Task statement
Return every line of the records that contains the word "Open".

(Rows showing where targets appear)
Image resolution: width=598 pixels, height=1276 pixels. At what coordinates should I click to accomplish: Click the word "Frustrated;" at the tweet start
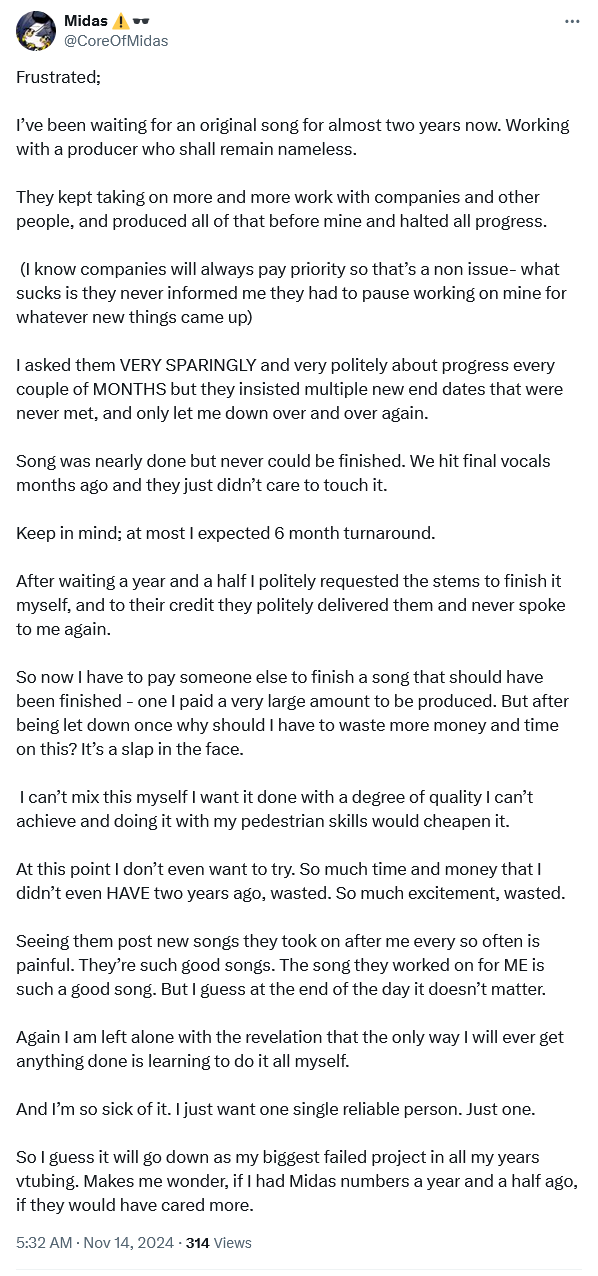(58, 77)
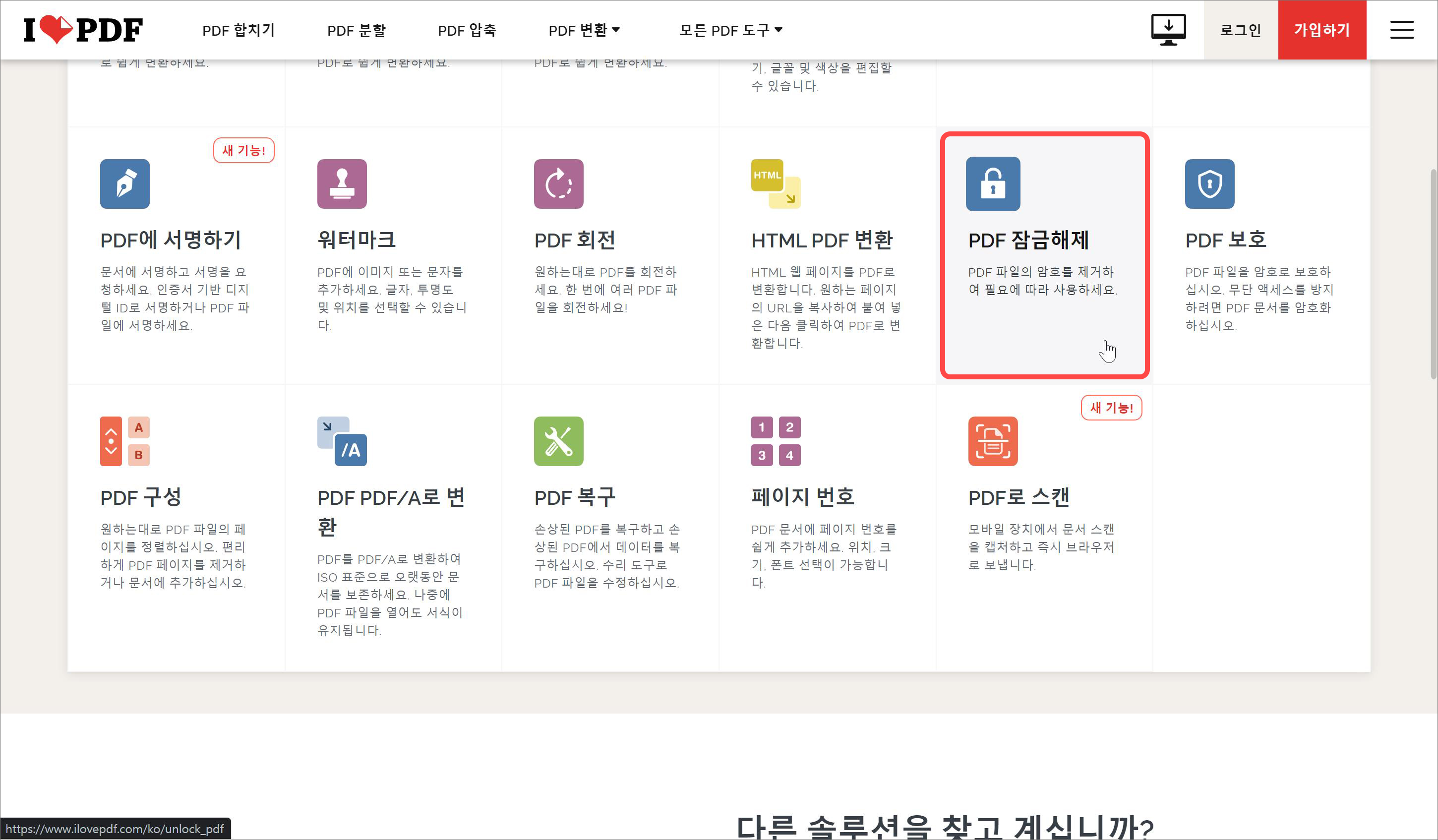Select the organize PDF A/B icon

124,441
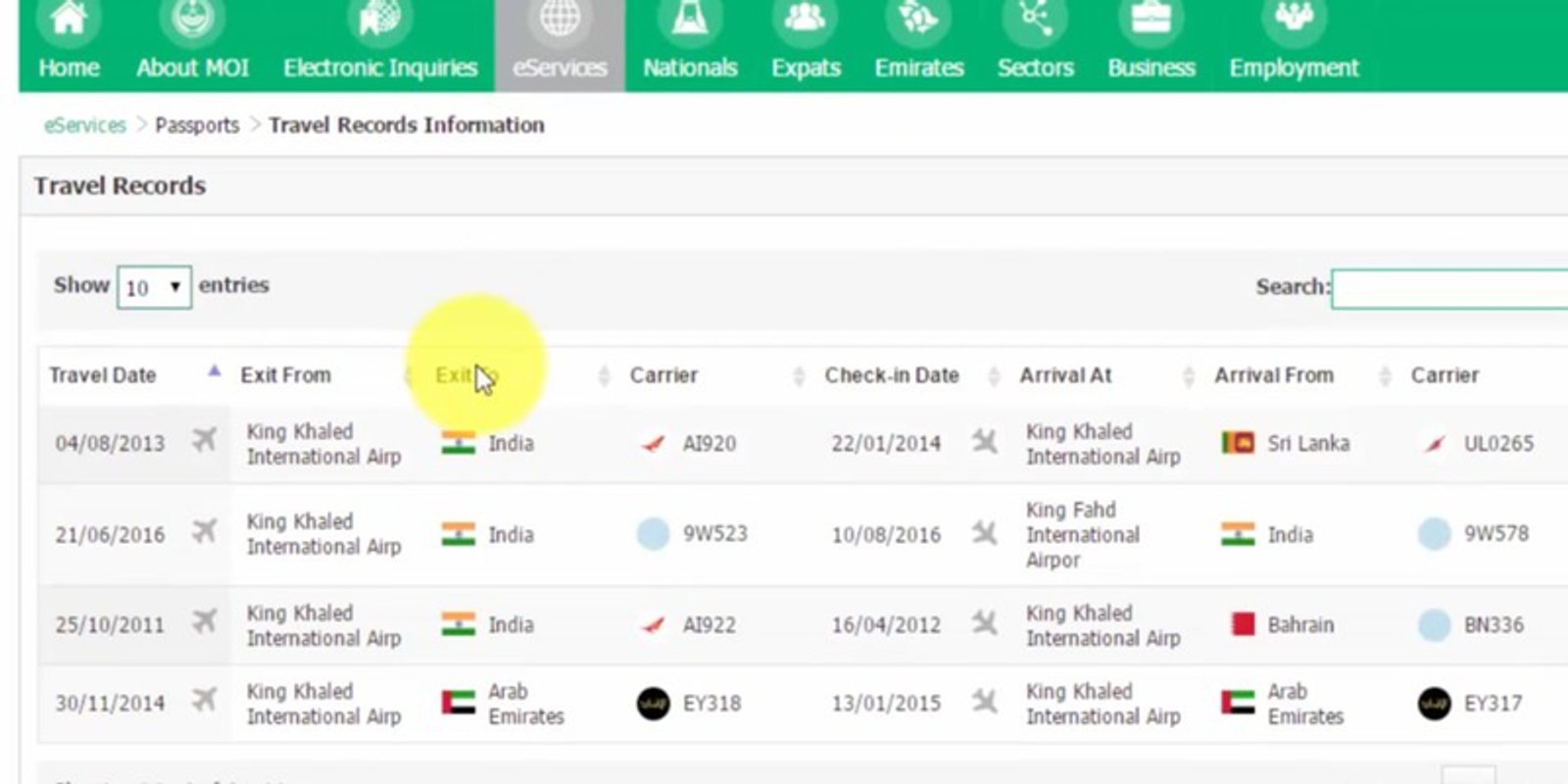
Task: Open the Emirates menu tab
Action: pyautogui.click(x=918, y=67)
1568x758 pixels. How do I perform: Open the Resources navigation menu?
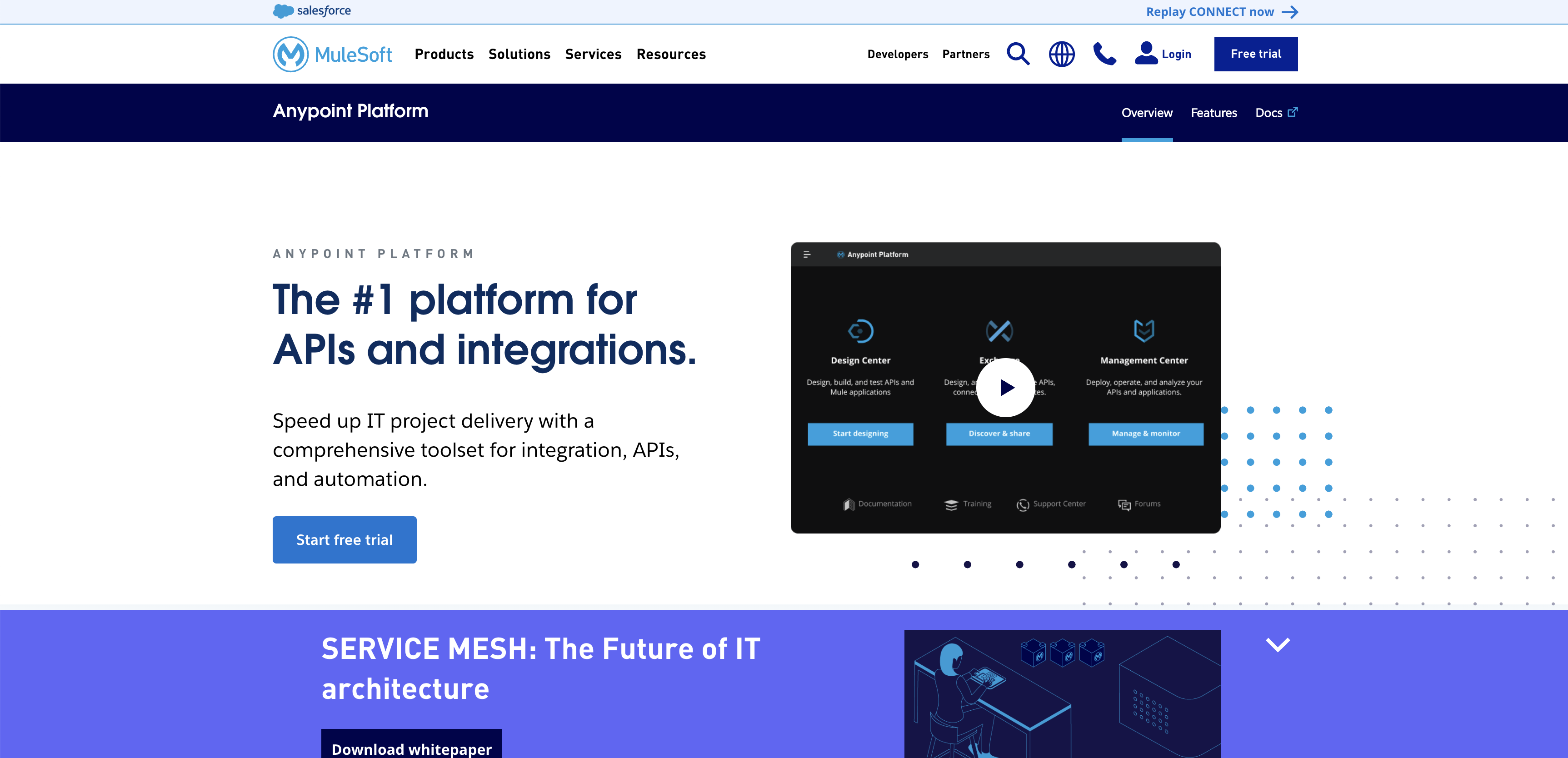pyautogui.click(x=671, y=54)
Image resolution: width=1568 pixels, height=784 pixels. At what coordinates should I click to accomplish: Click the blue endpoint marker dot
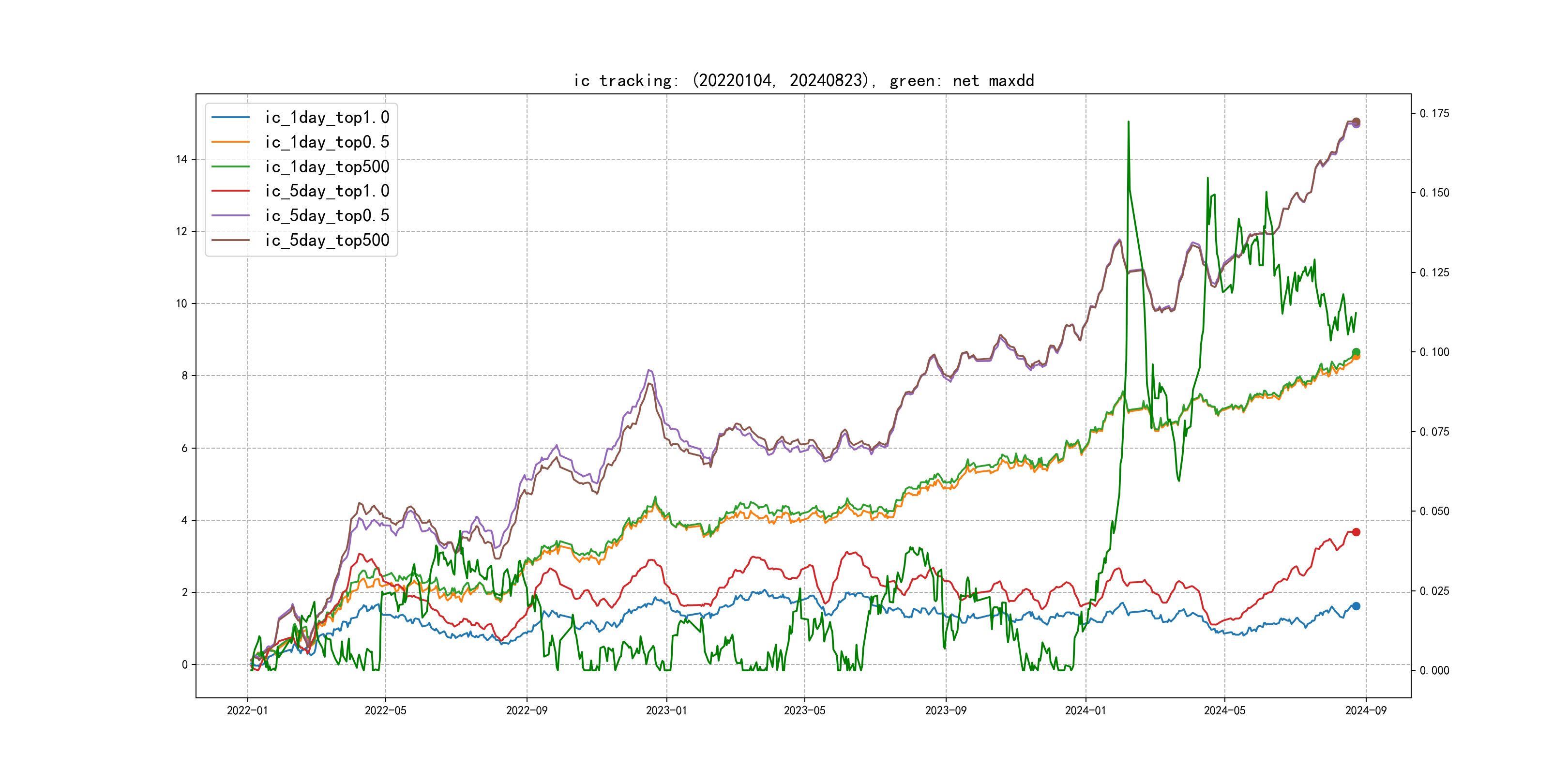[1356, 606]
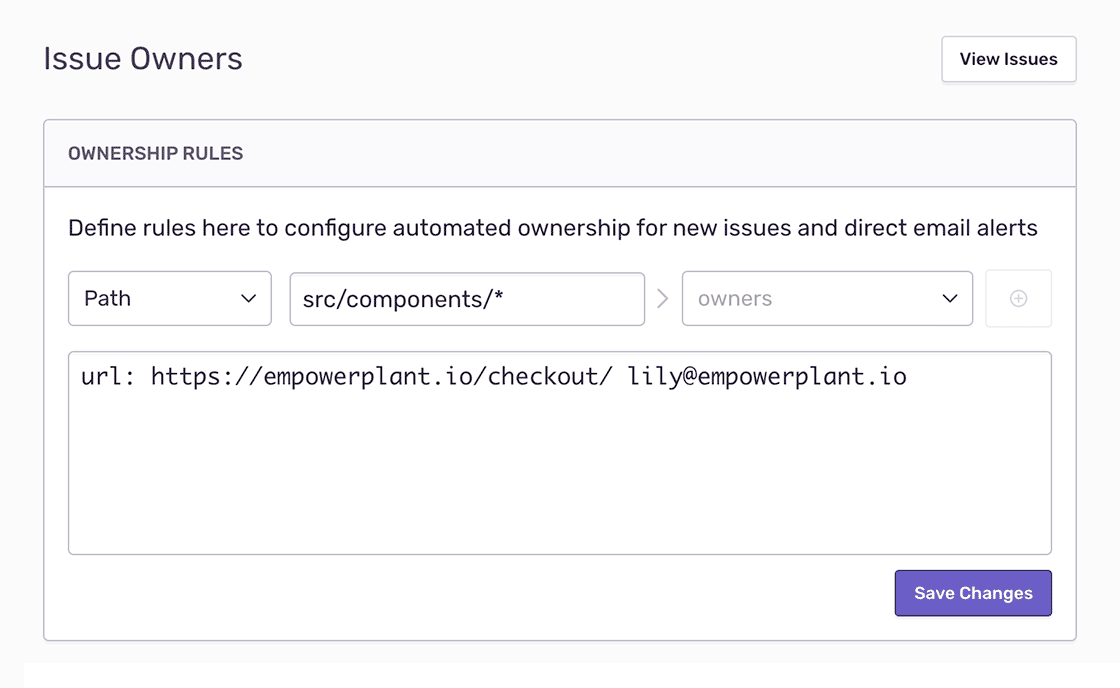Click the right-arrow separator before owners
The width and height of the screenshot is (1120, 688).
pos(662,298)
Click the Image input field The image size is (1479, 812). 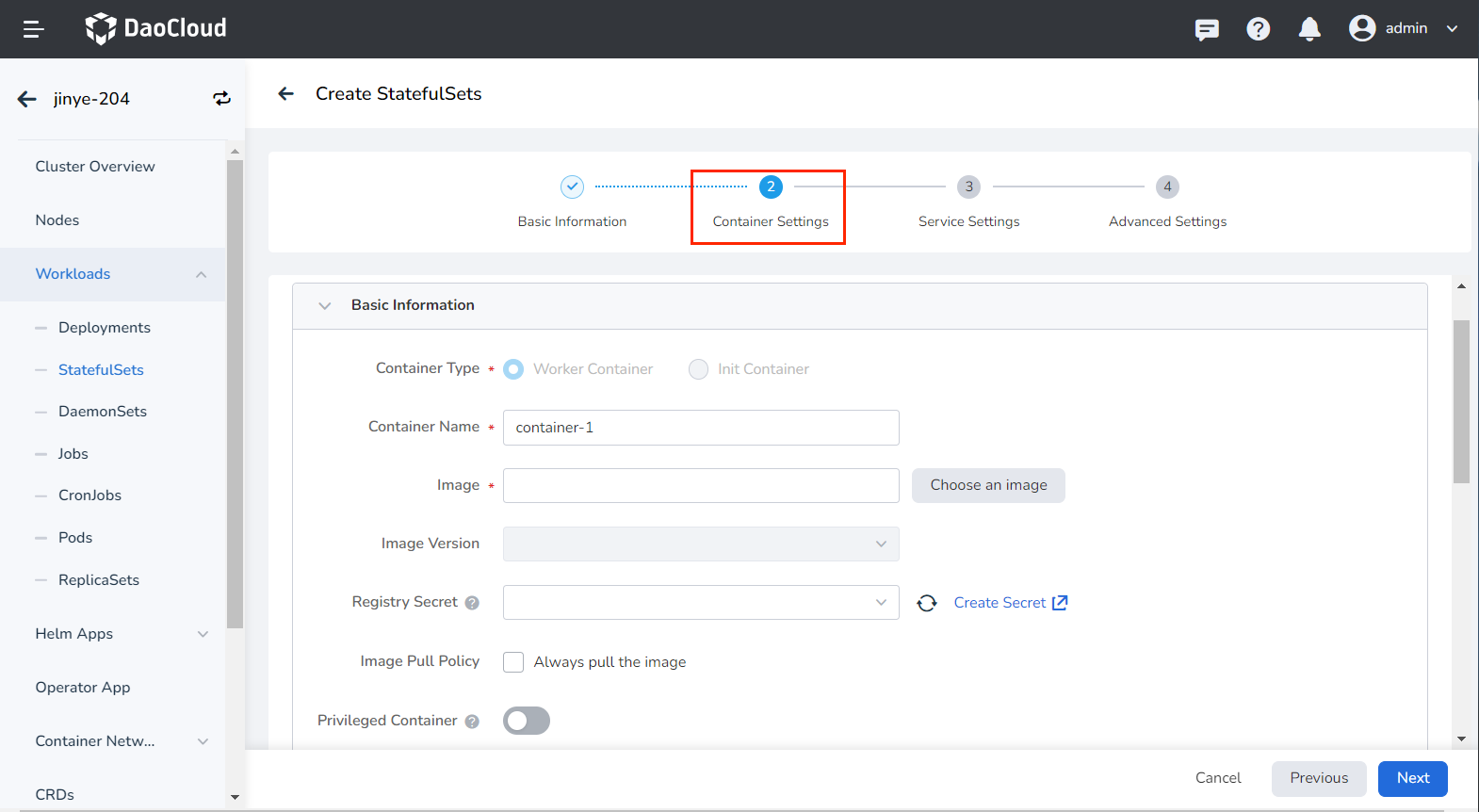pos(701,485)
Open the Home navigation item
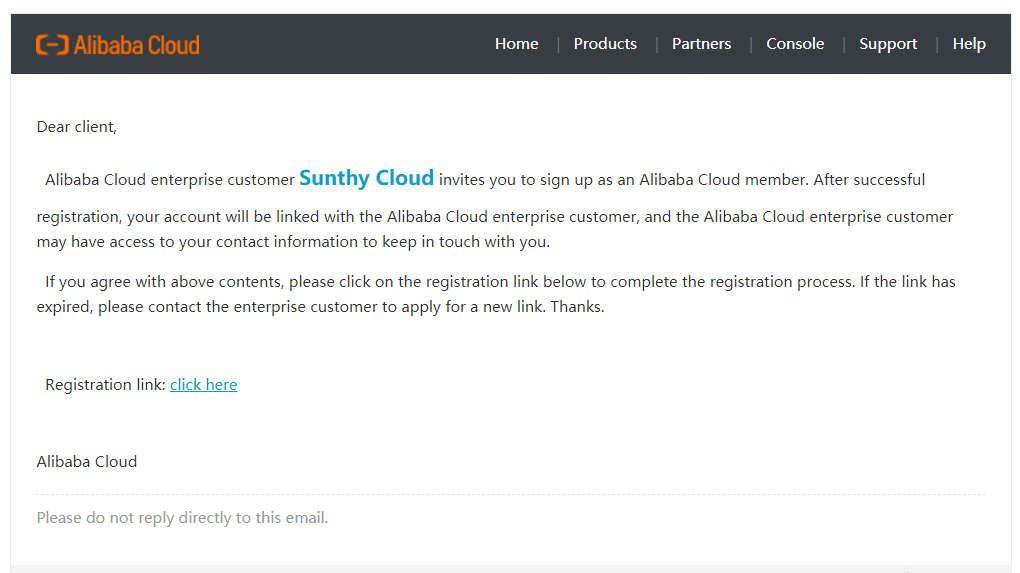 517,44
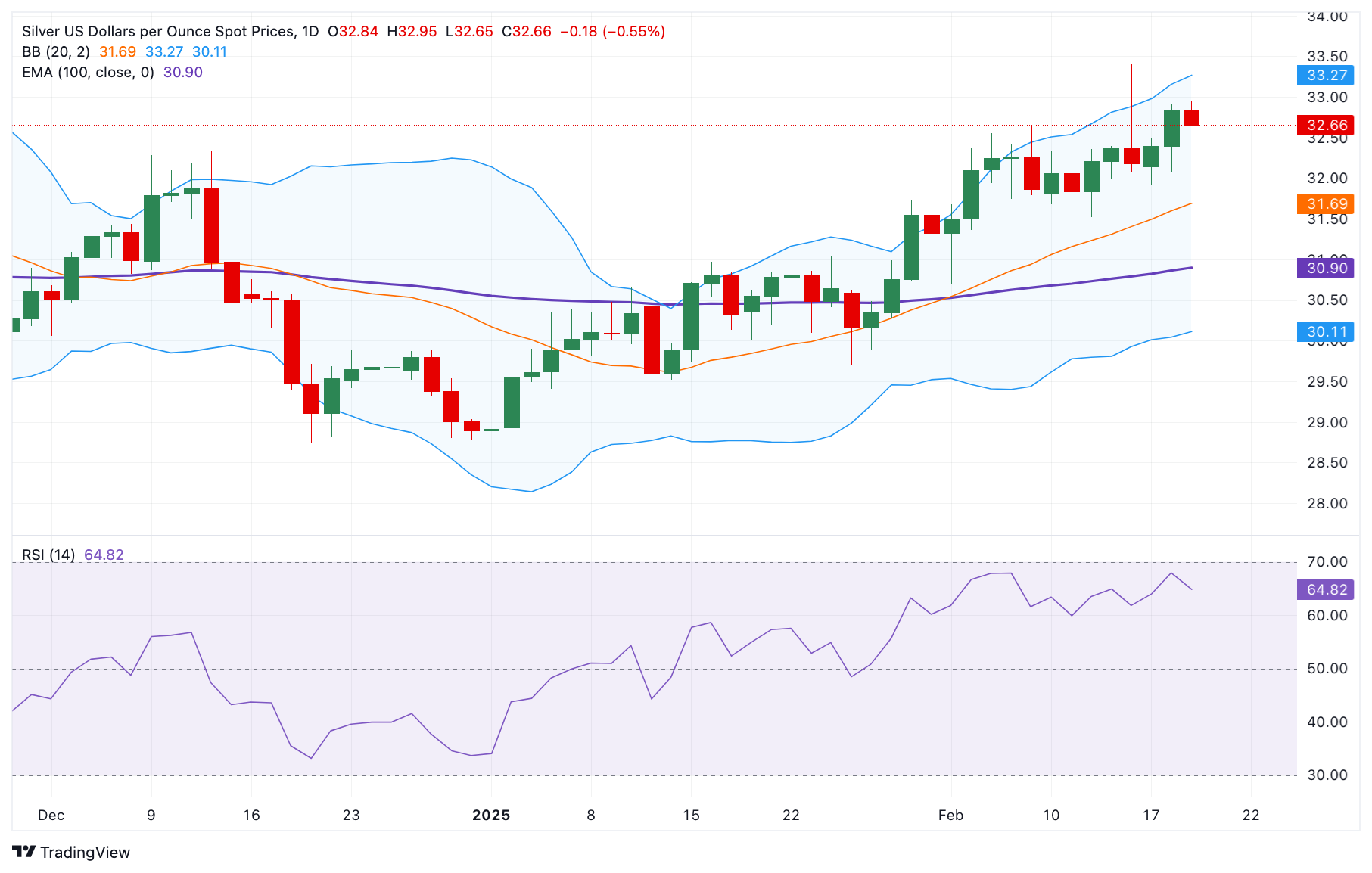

Task response
Task: Open the Emirates menu tab
1568x758 pixels. How do I perform: Open the Resources navigation menu?
Open the Home navigation item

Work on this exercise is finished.